_Azioni da svolgere:_
• A. Secondo il brano, chi è il direttore di Caritas Padova?
• B. Estrai dal brano il testo compreso tra "Pastorale della carità. Da" e "delle Caritas parrocchiali.", estremi inclusi.

_Brano riportato:_
Caritas Padova al momento del rinnovo. In ogni comunità vi sia una "Pastorale della Carità"
Pastorale della carità. Da sempre Caritas punta alla cura della persona e a farlo coinvolgendo tutta la comunità. Grazie alla nuova iniziazione cristiana quello che sembrava un sogno può finalmente realizzarsi. "L'importante è che ovunque ci sia una pastorale della carità. Se poi si trasforma in Caritas è secondario".
Impegnarsi nella carità è sempre più importante. Educare le comunità alla carità, forse, sarà ancora più cruciale per la Chiesa dei prossimi decenni, specie in questo contesto sociale, civile ed economico. Per qualcuno può essere inteso come vera e propria rivoluzione il progetto che la Caritas diocesana di Padova sta portando avanti in questi mesi, incontrando senza sosta, nei vicariati, i vicari foranei, i coordinatori dei centri d’ascolto e quelli delle Caritas parrocchiali.
Il primo obiettivo – il rinnovo della figura del coordinatore delle Caritas parrocchiali – può sembrare, all’apparenza, una scelta solo formale, ma nasconde un desiderio a lungo termine sempre più sentito e quanto mai urgente: «Stiamo lavorando sempre di più – spiega il direttore di Caritas Padova don Luca Facco – perché in ogni comunità cristiana, anche la più piccola, anche quella che non ha più un parroco residente, vi siano almeno una o due persone che tengano viva una “pastorale della carità”, che può costituirsi o meno in Caritas, questo è secondario. Ciò che conta è che questa “pastorale della carità” esista».

_Righe:_
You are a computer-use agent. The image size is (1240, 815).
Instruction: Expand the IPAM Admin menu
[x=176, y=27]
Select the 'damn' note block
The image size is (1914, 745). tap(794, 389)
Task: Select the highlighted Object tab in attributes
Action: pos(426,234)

==

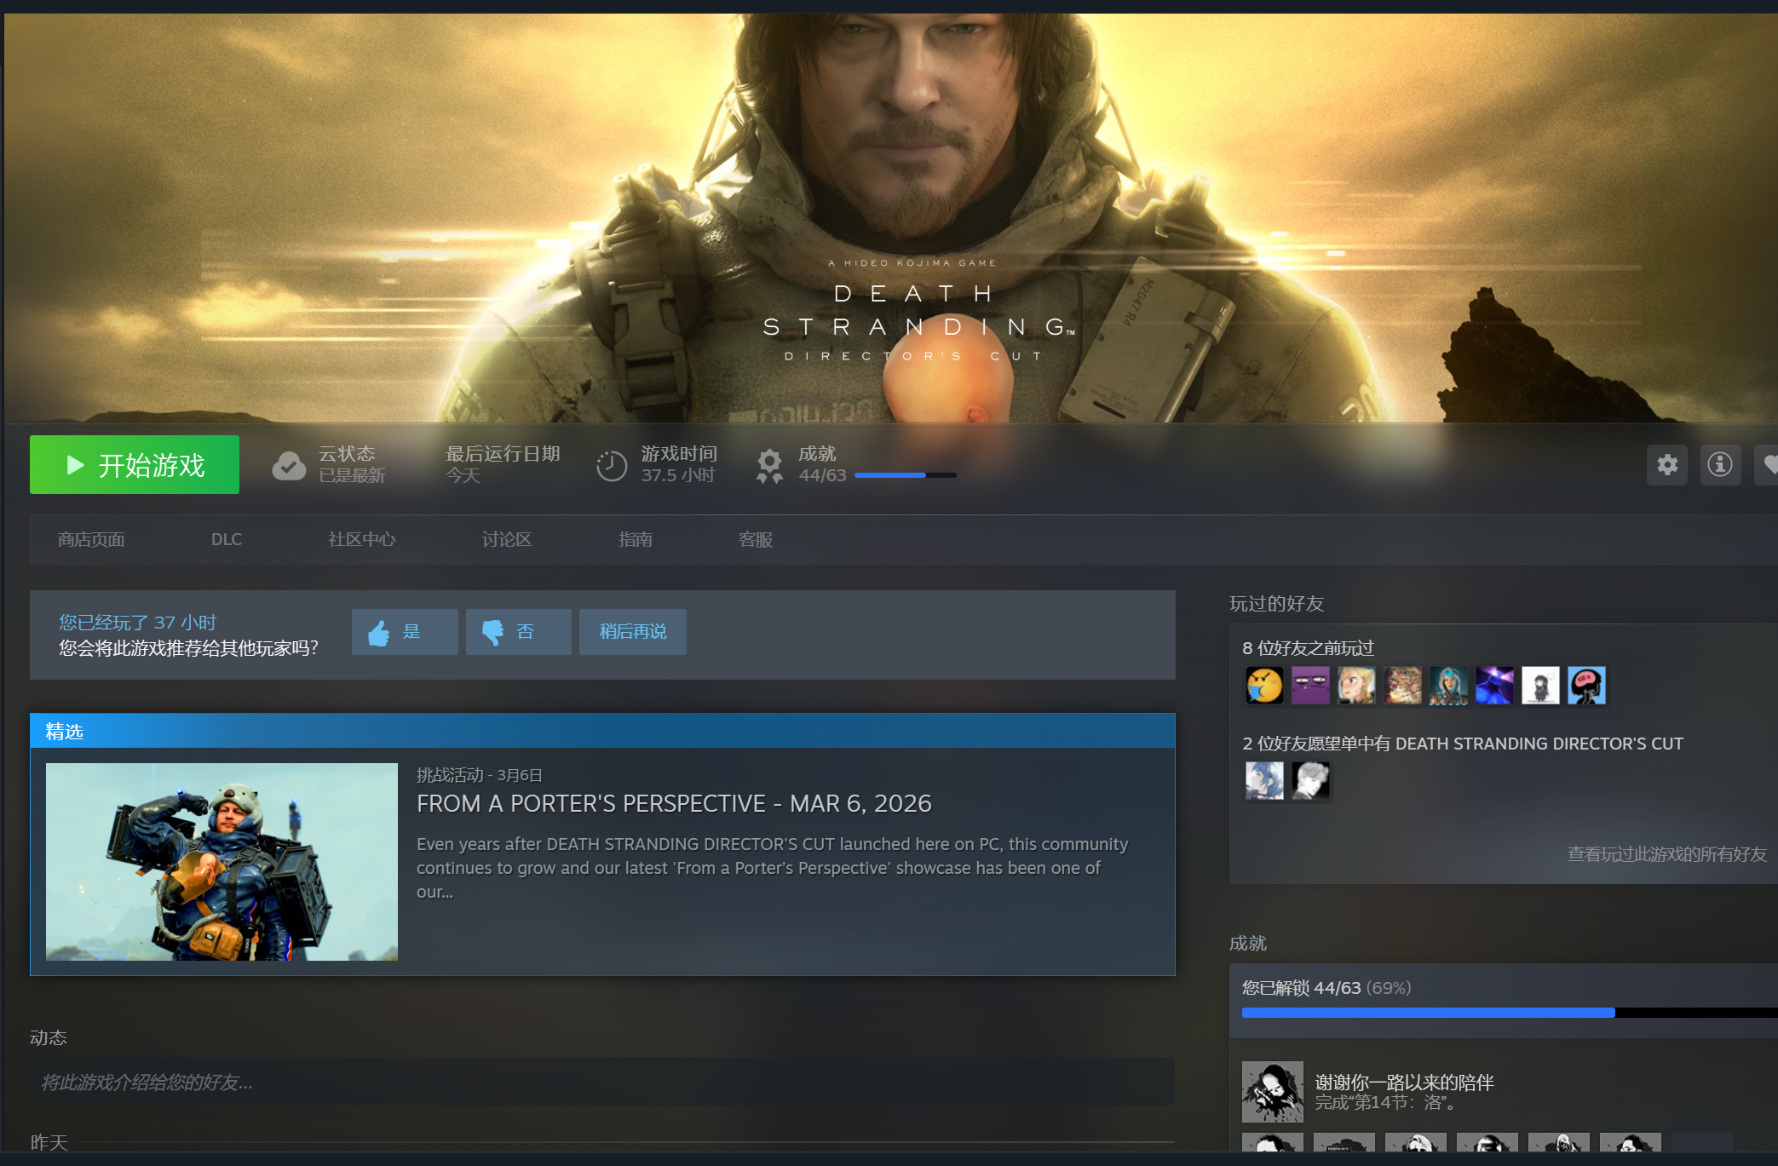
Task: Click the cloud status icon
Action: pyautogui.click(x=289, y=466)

_Risposte date:_
• A. Don Luca Facco.

• B.
Pastorale della carità. Da sempre Caritas punta alla cura della persona e a farlo coinvolgendo tutta la comunità. Grazie alla nuova iniziazione cristiana quello che sembrava un sogno può finalmente realizzarsi. "L'importante è che ovunque ci sia una pastorale della carità. Se poi si trasforma in Caritas è secondario".
Impegnarsi nella carità è sempre più importante. Educare le comunità alla carità, forse, sarà ancora più cruciale per la Chiesa dei prossimi decenni, specie in questo contesto sociale, civile ed economico. Per qualcuno può essere inteso come vera e propria rivoluzione il progetto che la Caritas diocesana di Padova sta portando avanti in questi mesi, incontrando senza sosta, nei vicariati, i vicari foranei, i coordinatori dei centri d’ascolto e quelli delle Caritas parrocchiali.